I mercati obbligazionari europei partono con il segno meno nella nuova seduta di contrattazioni. Lo spread tra il Btp decennale italiano e il Bund tedesco di pari scadenza si attesta a 75,2 punti base, registrando una leggera contrazione rispetto ai 75,3 punti della chiusura precedente. Si tratta di un movimento minimo, che testimonia comunque una pressione al ribasso sullo spread, elemento tradizionalmente osservato dagli investitori come indicatore della fiducia nei confronti della capacità di rimborso dell'Italia.
Sul fronte dei rendimenti, il bond decennale italiano cede terreno con il tasso annualizzato che scende al 3,81%, in calo di 2 punti percentuali rispetto alla quotazione precedente. Anche il titolo tedesco di riferimento, considerato l'asset più sicuro in Europa, mostra una contrazione con il rendimento che arretra all'3,06%, perdendo 1,8 punti.
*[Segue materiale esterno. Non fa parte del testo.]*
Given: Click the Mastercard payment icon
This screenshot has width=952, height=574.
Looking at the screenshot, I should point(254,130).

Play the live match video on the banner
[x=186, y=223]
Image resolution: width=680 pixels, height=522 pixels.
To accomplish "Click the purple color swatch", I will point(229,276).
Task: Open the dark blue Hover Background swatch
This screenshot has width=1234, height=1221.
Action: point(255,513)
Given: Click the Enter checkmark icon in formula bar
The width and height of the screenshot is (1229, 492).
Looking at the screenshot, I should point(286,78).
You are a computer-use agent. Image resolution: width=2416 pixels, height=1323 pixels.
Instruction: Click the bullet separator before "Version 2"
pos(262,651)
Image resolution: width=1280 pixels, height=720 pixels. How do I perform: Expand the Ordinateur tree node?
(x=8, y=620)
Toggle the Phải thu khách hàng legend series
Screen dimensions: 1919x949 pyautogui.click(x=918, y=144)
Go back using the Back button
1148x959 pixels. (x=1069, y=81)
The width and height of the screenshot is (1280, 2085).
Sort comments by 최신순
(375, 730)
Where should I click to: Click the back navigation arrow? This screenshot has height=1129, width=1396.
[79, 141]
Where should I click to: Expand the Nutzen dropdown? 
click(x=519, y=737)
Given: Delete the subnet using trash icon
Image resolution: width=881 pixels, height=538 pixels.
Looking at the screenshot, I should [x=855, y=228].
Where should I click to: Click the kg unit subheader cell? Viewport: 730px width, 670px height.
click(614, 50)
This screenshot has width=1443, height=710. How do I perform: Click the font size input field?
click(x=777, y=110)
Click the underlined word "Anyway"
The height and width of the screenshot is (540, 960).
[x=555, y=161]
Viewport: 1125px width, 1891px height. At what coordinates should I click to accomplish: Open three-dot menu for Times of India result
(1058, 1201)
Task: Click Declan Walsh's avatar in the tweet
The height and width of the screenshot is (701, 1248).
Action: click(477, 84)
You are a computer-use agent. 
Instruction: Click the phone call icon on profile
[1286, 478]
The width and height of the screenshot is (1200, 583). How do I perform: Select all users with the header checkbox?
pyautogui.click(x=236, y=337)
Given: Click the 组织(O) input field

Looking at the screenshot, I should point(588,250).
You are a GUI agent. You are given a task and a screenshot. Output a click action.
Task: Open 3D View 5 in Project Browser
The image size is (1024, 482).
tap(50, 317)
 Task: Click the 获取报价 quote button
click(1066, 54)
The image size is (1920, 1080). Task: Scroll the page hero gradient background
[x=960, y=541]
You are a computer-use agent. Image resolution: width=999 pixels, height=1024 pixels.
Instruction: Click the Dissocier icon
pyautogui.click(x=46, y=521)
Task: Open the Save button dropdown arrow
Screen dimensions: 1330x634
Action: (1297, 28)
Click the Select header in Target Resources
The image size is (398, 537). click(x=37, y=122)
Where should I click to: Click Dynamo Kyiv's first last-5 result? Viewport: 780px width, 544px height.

La Francia, dal canto suo, registra una performance simile con il suo obbligazionario che scende al 3,83%, in flessione di 1,7 punti base.
Questa dinamica di mercato riflette un contesto caratterizzato da una moderata riduzione della pressione sui rendimenti sovrani europei. La riduzione dello spread italiano, sebbene contenuta, rappresenta un segnale positivo per le finanze pubbliche del nostro Paese in un momento in cui il differenziale con i titoli tedeschi rimane sotto osservazione dai principali operatori finanziari internazionali.